§ TASK TO COMPLETE
Using the data below, return word for word every line from the one holding "This screenshot has width=800, height=396." down to the one holding "the html breadcrumb". Leave pictures out.

**** MATERIAL SUPPLIED

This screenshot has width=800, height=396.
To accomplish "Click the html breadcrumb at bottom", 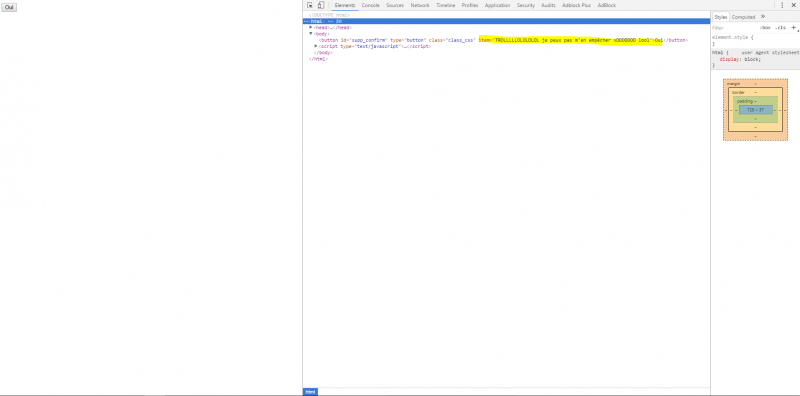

********
**** MATERIAL SUPPLIED

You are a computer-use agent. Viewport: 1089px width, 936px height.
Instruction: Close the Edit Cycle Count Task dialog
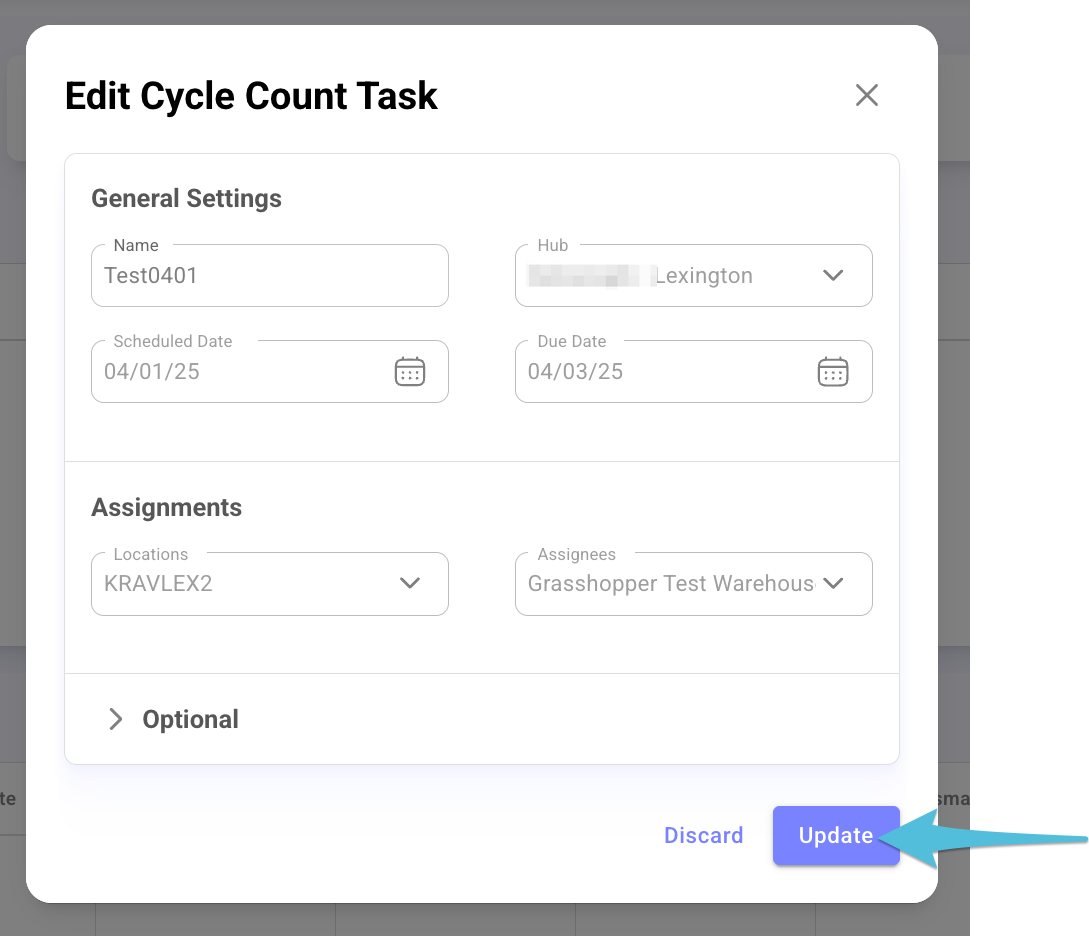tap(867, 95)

********
**** MATERIAL SUPPLIED

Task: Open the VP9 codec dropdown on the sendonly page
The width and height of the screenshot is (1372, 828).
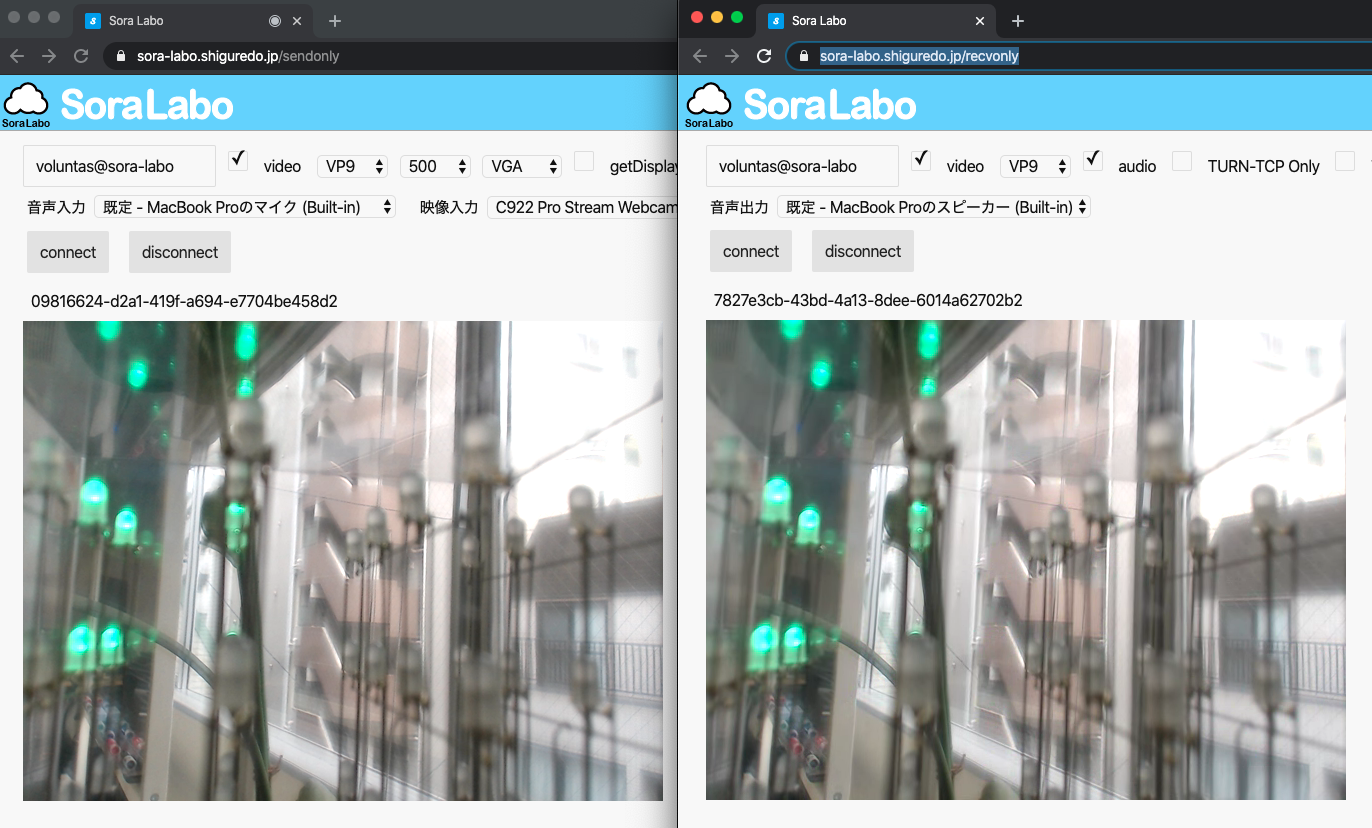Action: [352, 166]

********

§ SOLUTION FOR THIS PROBLEM
This screenshot has width=800, height=396.
To accomplish "Click the html breadcrumb at bottom", 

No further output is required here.